Какой-то инстинкт собственничества, попутно размышлял Горшков, занося свидетельства в протокол. Советская власть борется с этим зловещим инстинктом, потому что он вреден для социализма, более того – он антисоветски преступен. Как может советский чекист заявлять: «Я этого попа взял, я с ним и покончу, а ты не мешайся под ногами»?! Как мог оперуполномоченный Старухин такое сказать, а младший лейтенант госбезопасности Кольцов его поддержать? Конечно, оперуполномоченный Старухин не имел никакого чекистского права считать дело попа Аристархова своей неприкосновенной собственностью. Потому что этак можно далеко зайти… да черт знает до чего можно дойти!..

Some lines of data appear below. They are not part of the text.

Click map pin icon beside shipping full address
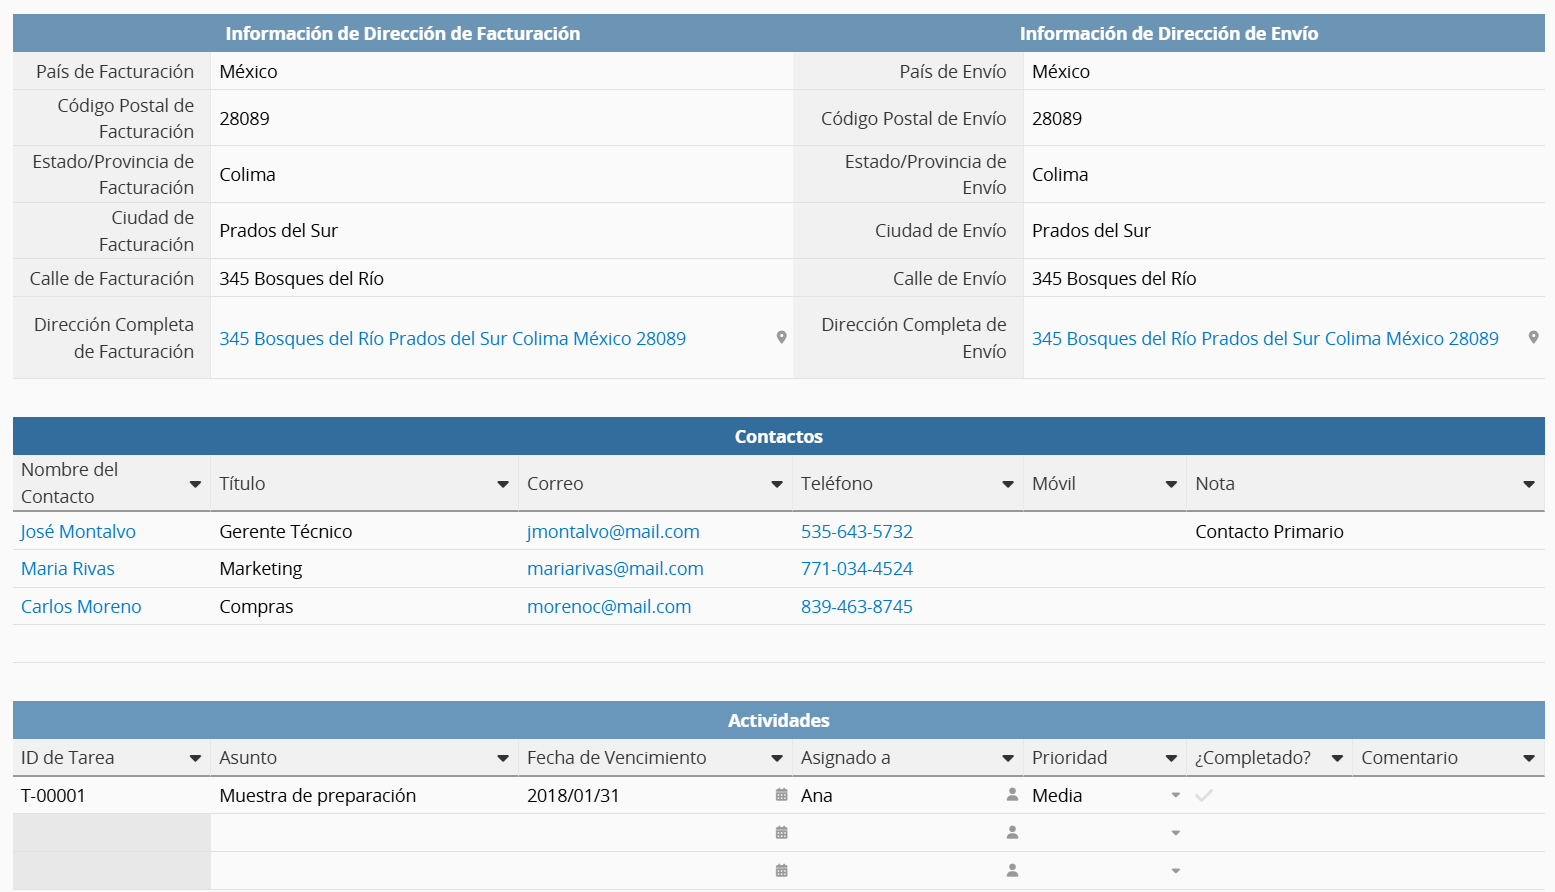1555x892 pixels. 1533,338
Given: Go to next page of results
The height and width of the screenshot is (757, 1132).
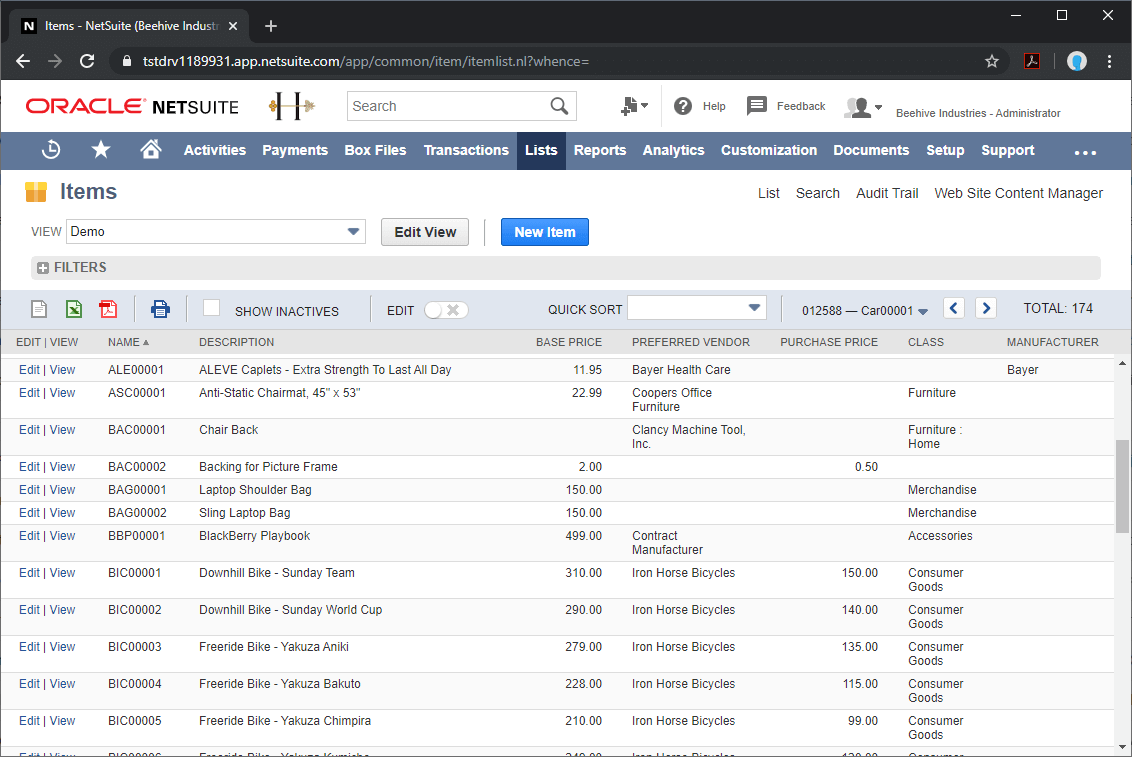Looking at the screenshot, I should coord(986,308).
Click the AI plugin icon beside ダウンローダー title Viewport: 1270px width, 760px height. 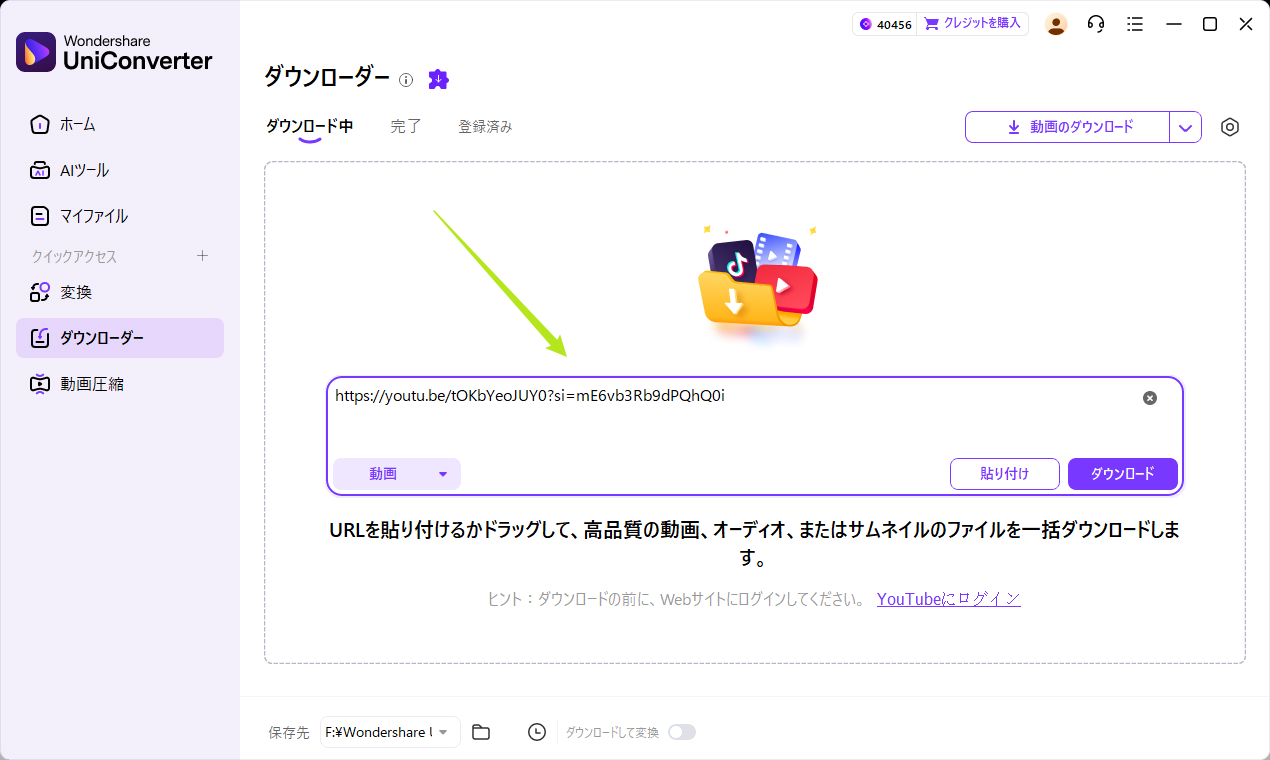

О связи буржуазного инстинкта собственничества с контрреволюционной деятельностью, саботажем и вредительством курсантам школы НКВД в Горьком хорошо растолковал майор Забейворота. Однажды он задал курсантам задачу: тракторист с зерноуборочной машиной на прицепе. В стране временные трудности с продовольствием, село вынуждено несколько поголодать, чтобы накормить город. Тракторист тайком от товарищей берет горсть обмолоченного зерна, кладет его в мешочек на веревочке и варит в радиаторе работающей машины. Рассуждает он так: я для этого зерна пахал землю, я его собрал, ничего страшного, если немного съем, никто не увидит. Мешочек рвется, зерно забивает радиатор – поломка машины, нужно снимать и прочищать радиатор. Работа тем временем стоит, дневной план по уборке зерна срывается. В поле приезжает сельское начальство, видит всю эту катавасию. Информация доходит до райотдела НКВД. «Дело поручают… допустим, тебе, Иванов. Твои действия?» – «Разберу обстоятельства, товарищ майор. Если у тракториста сильно завывало в брюхе, какой из него работник?» – «Неверно. Ласточкин!» – «Проведу как мелкую кражу государственного имущества. Год пропарится в тюрьме». – «Неверно. Федоренко!» – «Постановление правительства от 7 августа 1932 года, оно же закон о колосках. Хищение социалистической собственности, товарищ майор, до десяти лет. Учитывая смягчающие обстоятельства – года два исправительного лагеря». – «Уже ближе. Теперь правильный ответ. Тракторист не только украл зерно у государства, которое поровну распределяет его между всеми трудящимися, но и совершил вредительский акт, направленный на подрыв хлебозаготовок, колхозного строительства и мощи Советской страны. И вы, товарищи будущие чекисты, не должны принимать во внимание ни его голодное брюхо, ни плачущих дома детей, ни его ложную убежденность в том, что он имеет право на колхозную собственность. Мы, товарищи, строим коммунизм и должны в корне пресекать собственнические инстинкты, еще не изжитые в массе народа. На то мы и поставлены на своем месте, помимо всего прочего. Поэтому наш тракторист отправляется в исправительно-трудовой лагерь на срок до 10 лет по статье 58, пункт 7 УК РСФСР “Контрреволюционный подрыв государственной промышленности”. Социализм, товарищи, суров, но это социализм, единственно верный путь человечества, научно доказанный великими учителями марксизма-ленинизма…»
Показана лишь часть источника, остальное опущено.